Yine İngiltere'de yaya kaldırımları Türkiye'den farklı anlayışla kullanılan yerlerden birisi. Eğer trafik ışıklarıyla geçişin belirlenmediği bir yolda yaya kaldırımı ile karşılaşırsanız burada yayaya yol vermek zorundasınız. Yani eğer bir yaya, yoldan karşıdan karşıya yaya kaldırımını kullanarak geçiyorsa öncelik her zaman ondadır. Aslında Türkiye'de de olan ama uygulanmayan bir kural :( Bu ülkede dikkatli olun, sakın yayaları ezmeyin. Yoksa altından kalkamayacağınız tazminat davaları ile karşı karşıya kalabilirsiniz. Burada sadece tazminat davaları ile uğraşan özel avukatlık büroları var, başınız ağrımasın. Eğer siz de yaya olarak yolda iseniz, yaya geçidine geldinizde arabalar duracak ve size yol vereceklerdir. Ama siz yine de yaya iken bu kuralı bilmeyen bir yabancının arabayı kullanabileceğini düşünerek karşıdan karşıya geçerken dikkatli olun :)

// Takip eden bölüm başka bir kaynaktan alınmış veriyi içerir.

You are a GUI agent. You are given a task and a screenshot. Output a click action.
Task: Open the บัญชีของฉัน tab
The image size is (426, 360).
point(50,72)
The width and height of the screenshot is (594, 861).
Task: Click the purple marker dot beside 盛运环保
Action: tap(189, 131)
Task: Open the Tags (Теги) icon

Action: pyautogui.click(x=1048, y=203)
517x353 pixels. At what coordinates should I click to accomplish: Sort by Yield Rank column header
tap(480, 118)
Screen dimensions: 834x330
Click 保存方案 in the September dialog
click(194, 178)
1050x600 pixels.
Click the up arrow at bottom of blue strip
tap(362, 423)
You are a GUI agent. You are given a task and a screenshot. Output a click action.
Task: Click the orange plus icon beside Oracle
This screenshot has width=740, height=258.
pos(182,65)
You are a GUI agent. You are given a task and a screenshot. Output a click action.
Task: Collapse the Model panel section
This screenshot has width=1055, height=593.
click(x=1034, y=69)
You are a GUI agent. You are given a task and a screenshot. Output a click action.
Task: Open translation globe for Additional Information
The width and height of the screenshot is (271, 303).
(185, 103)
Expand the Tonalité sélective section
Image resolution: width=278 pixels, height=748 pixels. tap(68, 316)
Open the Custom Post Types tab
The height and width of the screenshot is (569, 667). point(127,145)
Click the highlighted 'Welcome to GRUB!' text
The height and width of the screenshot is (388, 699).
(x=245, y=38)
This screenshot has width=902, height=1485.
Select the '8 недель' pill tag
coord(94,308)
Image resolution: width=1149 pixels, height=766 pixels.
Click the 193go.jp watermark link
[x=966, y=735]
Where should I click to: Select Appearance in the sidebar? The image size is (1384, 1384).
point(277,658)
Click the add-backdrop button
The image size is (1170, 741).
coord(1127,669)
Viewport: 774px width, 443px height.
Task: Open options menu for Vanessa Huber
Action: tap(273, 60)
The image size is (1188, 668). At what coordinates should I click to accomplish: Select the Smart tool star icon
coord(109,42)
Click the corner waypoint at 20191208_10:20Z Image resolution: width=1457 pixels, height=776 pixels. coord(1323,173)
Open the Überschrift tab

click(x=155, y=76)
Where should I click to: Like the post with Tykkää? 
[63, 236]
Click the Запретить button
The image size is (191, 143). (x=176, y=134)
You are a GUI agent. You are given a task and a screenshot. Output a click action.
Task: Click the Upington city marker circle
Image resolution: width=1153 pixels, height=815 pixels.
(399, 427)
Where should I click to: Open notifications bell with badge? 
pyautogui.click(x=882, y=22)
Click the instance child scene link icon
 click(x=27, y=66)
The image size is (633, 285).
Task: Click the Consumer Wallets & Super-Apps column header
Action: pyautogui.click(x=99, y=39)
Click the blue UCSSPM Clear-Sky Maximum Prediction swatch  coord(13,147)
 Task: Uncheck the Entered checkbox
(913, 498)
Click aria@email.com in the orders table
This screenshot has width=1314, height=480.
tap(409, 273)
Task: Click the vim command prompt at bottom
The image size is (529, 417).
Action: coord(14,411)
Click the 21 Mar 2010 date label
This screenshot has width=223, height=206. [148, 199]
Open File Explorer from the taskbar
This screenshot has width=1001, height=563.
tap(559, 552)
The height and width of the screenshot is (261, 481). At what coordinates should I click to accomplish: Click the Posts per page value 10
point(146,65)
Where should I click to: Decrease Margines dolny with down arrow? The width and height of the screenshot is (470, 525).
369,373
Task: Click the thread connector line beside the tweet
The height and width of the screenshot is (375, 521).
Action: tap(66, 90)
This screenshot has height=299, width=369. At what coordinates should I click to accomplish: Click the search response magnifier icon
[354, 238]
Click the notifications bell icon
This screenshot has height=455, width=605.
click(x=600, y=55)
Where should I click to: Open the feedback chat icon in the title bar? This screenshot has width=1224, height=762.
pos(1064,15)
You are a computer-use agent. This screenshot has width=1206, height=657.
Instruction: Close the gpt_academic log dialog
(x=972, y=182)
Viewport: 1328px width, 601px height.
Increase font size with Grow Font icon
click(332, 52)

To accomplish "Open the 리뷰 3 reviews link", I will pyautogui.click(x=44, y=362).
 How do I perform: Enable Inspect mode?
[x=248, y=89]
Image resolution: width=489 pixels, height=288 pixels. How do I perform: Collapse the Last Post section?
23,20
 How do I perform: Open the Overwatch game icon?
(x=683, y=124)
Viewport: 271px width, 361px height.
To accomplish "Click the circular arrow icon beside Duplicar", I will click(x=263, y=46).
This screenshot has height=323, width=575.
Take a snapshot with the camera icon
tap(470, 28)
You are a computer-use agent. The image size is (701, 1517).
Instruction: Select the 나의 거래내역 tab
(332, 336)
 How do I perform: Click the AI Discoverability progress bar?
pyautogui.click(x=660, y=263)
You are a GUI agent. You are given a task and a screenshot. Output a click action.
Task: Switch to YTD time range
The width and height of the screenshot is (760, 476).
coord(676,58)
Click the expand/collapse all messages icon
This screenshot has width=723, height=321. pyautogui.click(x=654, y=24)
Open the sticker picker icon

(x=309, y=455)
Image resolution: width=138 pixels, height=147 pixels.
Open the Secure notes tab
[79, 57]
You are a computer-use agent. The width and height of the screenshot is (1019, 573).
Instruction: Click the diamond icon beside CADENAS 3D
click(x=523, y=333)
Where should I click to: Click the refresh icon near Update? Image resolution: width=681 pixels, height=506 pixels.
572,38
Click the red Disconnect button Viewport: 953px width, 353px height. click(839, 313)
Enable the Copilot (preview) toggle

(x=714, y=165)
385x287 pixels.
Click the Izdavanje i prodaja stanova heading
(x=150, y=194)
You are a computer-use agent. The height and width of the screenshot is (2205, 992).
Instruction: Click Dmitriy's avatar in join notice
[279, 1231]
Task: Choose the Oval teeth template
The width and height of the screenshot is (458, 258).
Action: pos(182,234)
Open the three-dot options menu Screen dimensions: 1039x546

Onun dışında bilmeniz gereken diğer bir kuralda İngiltere'de arabaya binen herkesin emniyet kemeri takma zorunda olduğudur. Ve bu ülkede kemer takmak normal bir olaydır, kimse ayıplamaz. Rahatlıkla takabilirsiniz :) Yani burada hemen hemen herkes ehliyet kemeri takar. (Ben sadece bazen taksiye bindiğimde kimi Pakistanlı şöförlerin emniyet kemeri takmadığını görüyorum, bununla da ilgili yorumu da size bırakıyorum) Arabaya binen herkes derken hem ön koltuk hem de arka koltukta oturanlar için geçerlidir bu kural. Polis eğer kemer takmayan olduğunu tespit ederse cezayı keser ve bir sürü de öğüt dinlemek zorunda kalırsınız. Ben yaşamadım ama yaşayanlardan duydum, garip bir psikolojik baskı unsuru var İngiliz polisinde. Galiba bunu bilerek yapıyorlar. Bu arada cezayı doğrudan kemer takmayana kesiyorlar, bilesiniz :) Bu ülkede 14 yaş ve üstü herkes emniyet kemeri takmak zorunda ve sorumluluk kemer takmayana ait. Çocuklar için eğer çocuk 12-13 yaşında ise veya boyu 135cm'ye ulaşmış ise kemer takmak zorundalar, eğer takmazsa sorumluluk şöförde. Bunun dışında kalan tüm çocuklar için ise (12 yaş altı veya 135cm'den kısa olan) car seat kullanmak zorundasınız.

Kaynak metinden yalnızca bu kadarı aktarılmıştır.